Hidup adalah jalinan waktu yang terasa panjang bagi mereka yang mengukurnya dengan pencapaian dan gemerlap dunia. Kita meniti hari demi hari dengan ambisi yang tak pernah surut, mengumpulkan harta, mengukir nama, dan berusaha meninggalkan jejak yang tak terhapus oleh zaman. Waktu menjadi seperti sungai yang deras mengalir, tak henti-hentinya membawa kita pada mimpi dan harapan baru. Tahun demi tahun terasa begitu luas, seakan tak berbatas, karena kita terlalu sibuk mencengkeram dunia dengan genggaman yang erat. Kita percaya bahwa hidup masih panjang, bahwa masih ada banyak kesempatan untuk mengejar segala yang diinginkan.
Namun, hidup juga bisa terasa seperti embun di pagi hari, dingin, segar, tetapi cepat sirna begitu matahari meninggi. Saat kesadaran tentang kematian mengetuk, waktu seolah menyusut, dan segala yang pernah terasa penting mendadak menjadi remeh. Apa arti kemenangan duniawi jika pada akhirnya semua akan terlepas dari genggaman? Apa makna kebanggaan jika pada akhirnya kita hanyalah seonggok jasad yang diam dan tak berdaya?

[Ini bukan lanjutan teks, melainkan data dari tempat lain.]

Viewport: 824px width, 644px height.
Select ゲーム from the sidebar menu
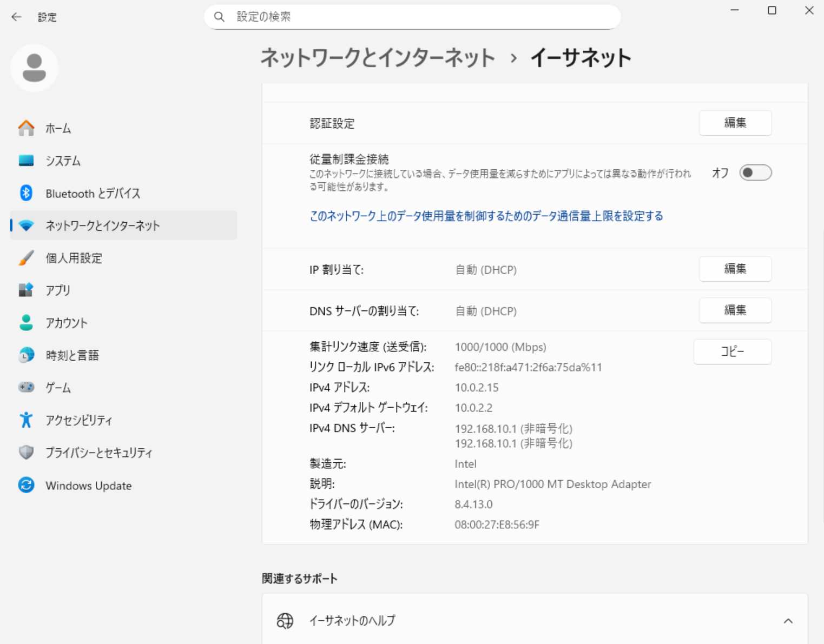tap(58, 388)

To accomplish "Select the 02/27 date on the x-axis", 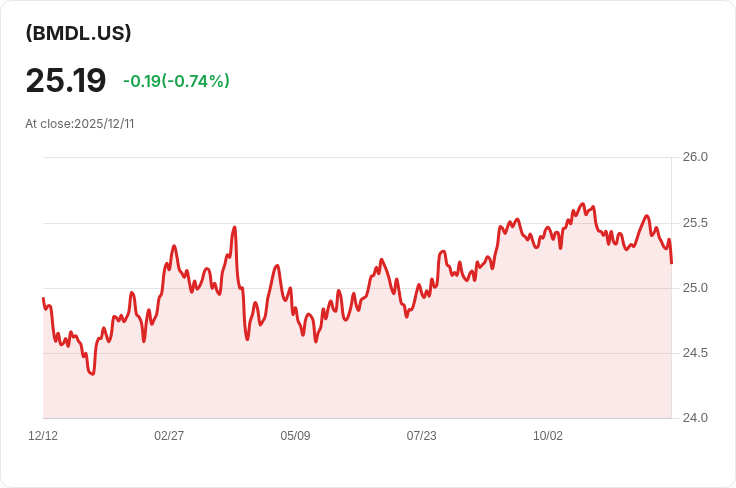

Hidup begitu singkat, karena ujungnya sudah pasti, dan kematian selalu lebih dekat daripada yang kita duga.
Kita sering terjebak dalam ilusi keabadian, seakan hari esok adalah janji yang tak mungkin diingkari. Kita menunda kebaikan, menumpuk ambisi, dan menahan kata-kata maaf yang seharusnya diucapkan hari ini. Tetapi kematian adalah bayang-bayang yang tak mengenal kata “nanti.” Ia datang tanpa mengetuk, tanpa aba-aba, membawa kita dari dunia yang sibuk ini menuju keheningan abadi. Saat itu, yang tersisa bukanlah deretan pencapaian, tetapi amalan yang tertanam di hati dan perbuatan yang menjadi cahaya bagi perjalanan setelah dunia.
Hidup adalah paradoks yang menakjubkan, panjang bagi yang lupa, singkat bagi yang sadar. Jika kita hanya memandang dunia, hidup terasa luas dengan segala pencariannya yang tak berkesudahan. Namun, jika kita mengingat kematian, hidup menjadi sekadar satu tarikan napas yang berlalu dalam sekejap. Seperti lilin yang perlahan-lahan menyusut, cahayanya mungkin tampak terang, tetapi akhirnya tetap akan padam.
Barangkali, keseimbangan adalah kunci. Hidup bukan sekadar tentang mengejar, tetapi juga tentang mempersiapkan. Bekerja untuk dunia, tetapi tidak melupakan akhirat. Menanam kebaikan sebanyak mungkin, karena di sanalah jejak sejati kita tertinggal. Sebab ketika waktu habis, bukan berapa lama kita hidup yang akan dihitung, tetapi bagaimana kita telah menjalani hidup itu sendiri.
Maka, dalam perjalanan yang panjang sekaligus singkat ini, ada baiknya kita bertanya pada diri sendiri: Apakah kita sedang hidup hanya untuk hari ini, atau juga untuk hari yang tak berujung nanti?
Post a Comment for "Catatan Kecil: Hidup Ini Panjang, Sekaligus Singkat Secara Bersamaan"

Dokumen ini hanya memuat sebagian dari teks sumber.